— Et comment t’arranges-tu de cet idiotisme épistolaire ?
— A merveille ! Je lui réponds tout ce qui me passe par la tête, et il trouve que j’ai un style charmant et que je suis une… Comment donc appelle-t-il cela déjà ? Une, une Sé… Sé… Aide-moi donc un peu !
— Une Sévigné, peut-être ?…
— Oui, justement, une Sévigné… A chaque lettre où il croit remarquer un progrès dans ma manière d’écrire, il m’envoie des pâtisseries, des liqueurs, des sucreries, des bijoux même quelquefois, que sais-je enfin, tout ce qu’il croit propre à encourager mon zèle pour la correspondance.
— En ce cas-là, tu feras des progrès immenses, je t’en donne ma parole, et tu sais que jamais je n’ai promis en vain.
— Et comment cela, des progrès immenses ?
— Je t’écrirai toutes tes réponses ; tu les recopieras, et je veux que les bouteilles de liqueur pleuvent chez toi comme autrefois la manne dans le désert.
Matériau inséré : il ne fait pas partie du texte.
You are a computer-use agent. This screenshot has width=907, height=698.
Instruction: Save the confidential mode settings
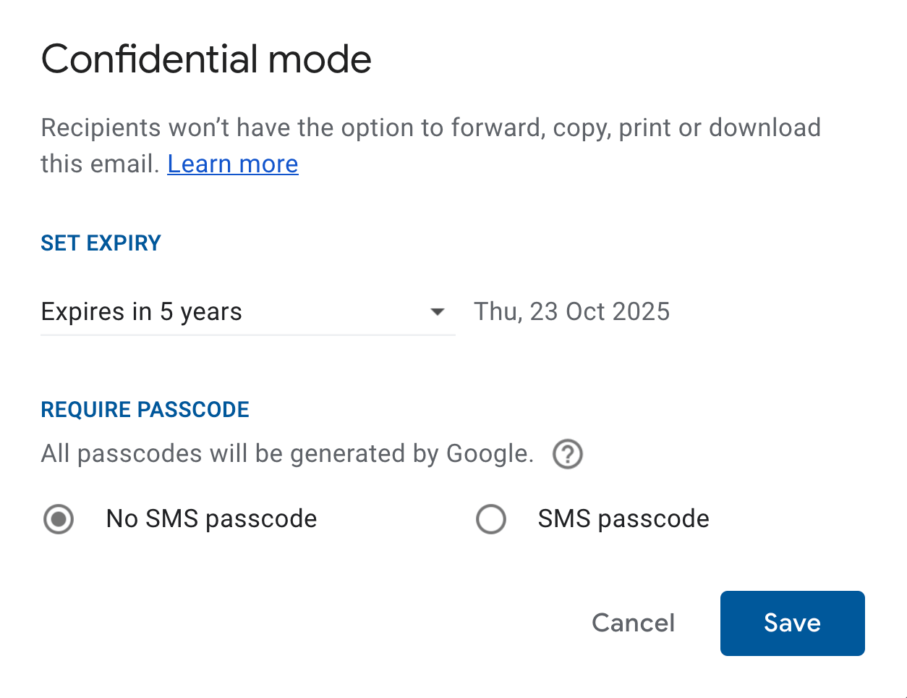(792, 623)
Ah ! il aime le beau style épistolaire, le friand vieillard ! Eh bien ! on lui en donnera !
— Oui, pour ses bijoux, n’est-ce pas ? Ce sera délicieux, ravissant ! Quand je te disais, Édouard, qu’il nous serait si doux de le tromper ! D’autant mieux, vois-tu, qu’il n’y a rien qui m’ennuie plus que d’être obligée de lui faire une lettre tous les jours, quand je ne sais, la plupart du temps, que lui dire.
— As-tu là sa correspondance ?
— Sans doute, puisque je suis obligée de la lire et d’y répondre.